Case
Parental Intimidation

I was in a situation last semester were I was an intern with my CT and one of the parents who's family conference I sat through frightened me. He was a very tall, very muscular man covered with tattoos and spoke very gruffly to my CT. She seemed to handle it well, but the man frightened me terribly. I could not imagine having to have done that on my own. Any suggestions how to get over such a silly fear? Or tips to calm myself when I'm feeling frightened by a parent?

Solution #1
At my school, we make sure that there are always at least two teachers who are in the meeting. We never meet with parents one on one for this reason. If we know ahead of time that the parent is hostile or intimidating we will invite our school councilor or an assistant principle to the meeting. This usually helps!

This is an great solution! i will definitely use this in my classroom.

Solution #2
I agree with the above solutions, but I also have a solution for your nerves.
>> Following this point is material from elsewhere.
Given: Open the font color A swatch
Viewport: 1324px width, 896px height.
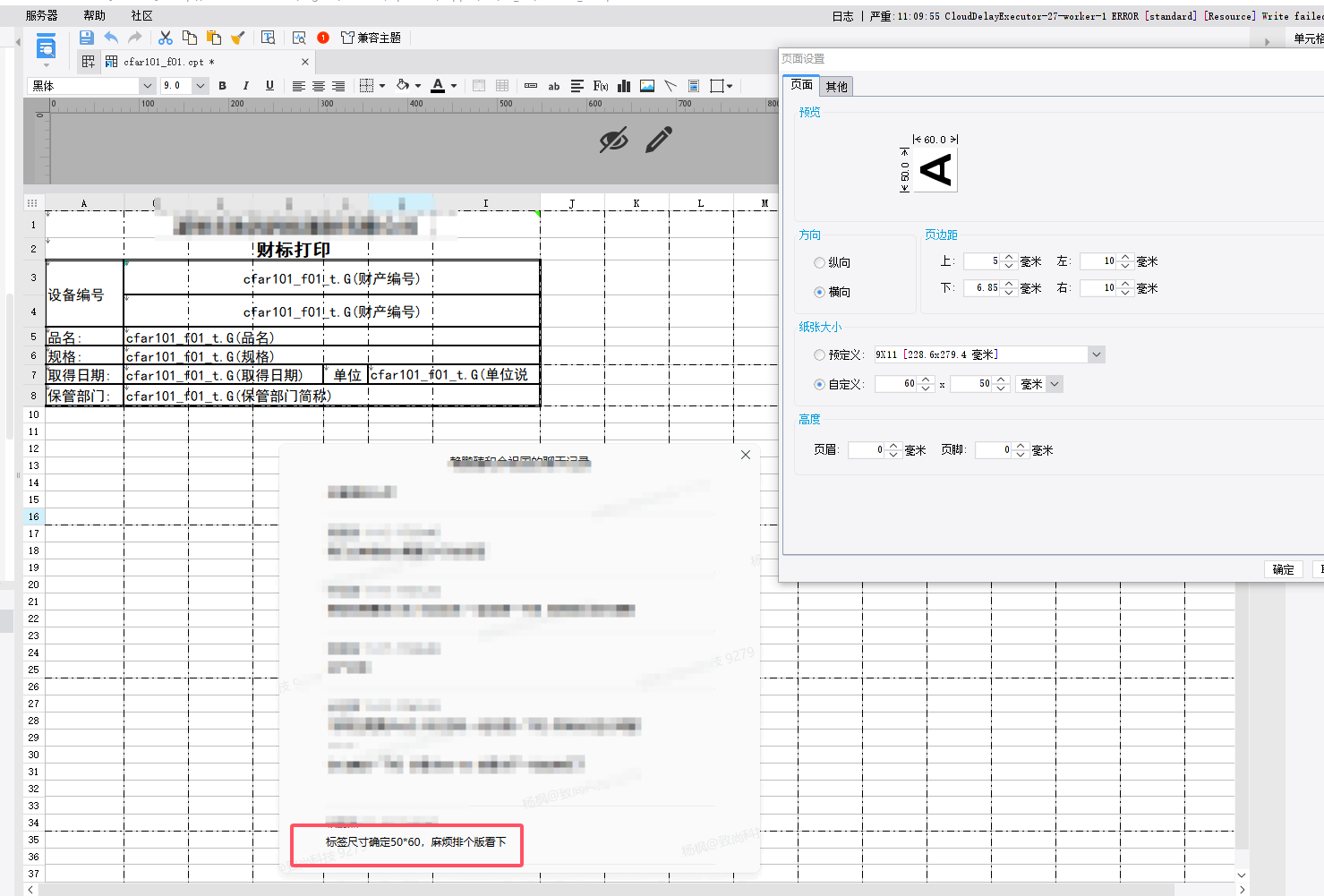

I have been through many conferences, and the ones that go the best are the ones where I have come in prepared with some notes. If the issue is grade related, I come in with a grade printout and possibly a sample of the student's work to illustrate what I have seen in the classroom. If it is behavior related, I bring notes concerning what I have observed. I also encourage you to take a deep breathe and remember that you are a professional. Never go in on the attack, but be respectful to the student/parents even if they are hostile. Eventually you will get used to these meetings.
Solution #3
We meet as a "team" when we have a parent conference. One thing I have found helpful is to has a "non-school" conversation while I escort the parent to the classroom. This allows me to gauge the parents actions. This also helps calm me down if I have any worries about the parent! Try talking about stuff outside of school.
Solution #4
Ask your another teacher to be with you in meetings. We have our Academic Coach or the VP or Principal to come if possible to meetings. I would bet the parents are as frightened by you also. They don't like coming to school. It isn't a silly fear you will feel more comfortable with each year in education.
Solution #5
I don't think your fear is silly by any means. There are many instances where teachers must handle intimidating, disrespectful parents and these encounters can be nerve-wracking. We must maintain our composure as best we can and this is a lot of pressure on us! One way that might help you feel more confident and less scared for these meetings would be to try to understand why these parents are using intimidating (body) language. Parents can be defensive of their children, especially if the child is having a harder time in school. Many parents are under the impression that they know what is best for their child and don't take kindly to advice or recommendations. Keep in mind that these conferences are for the benefit of the student as well, even if they aren't physically present. That could help motivate you during these interactions, thinking "I am having this meeting to help this student and I will try my best to work with their parents and come to an agreement/understanding".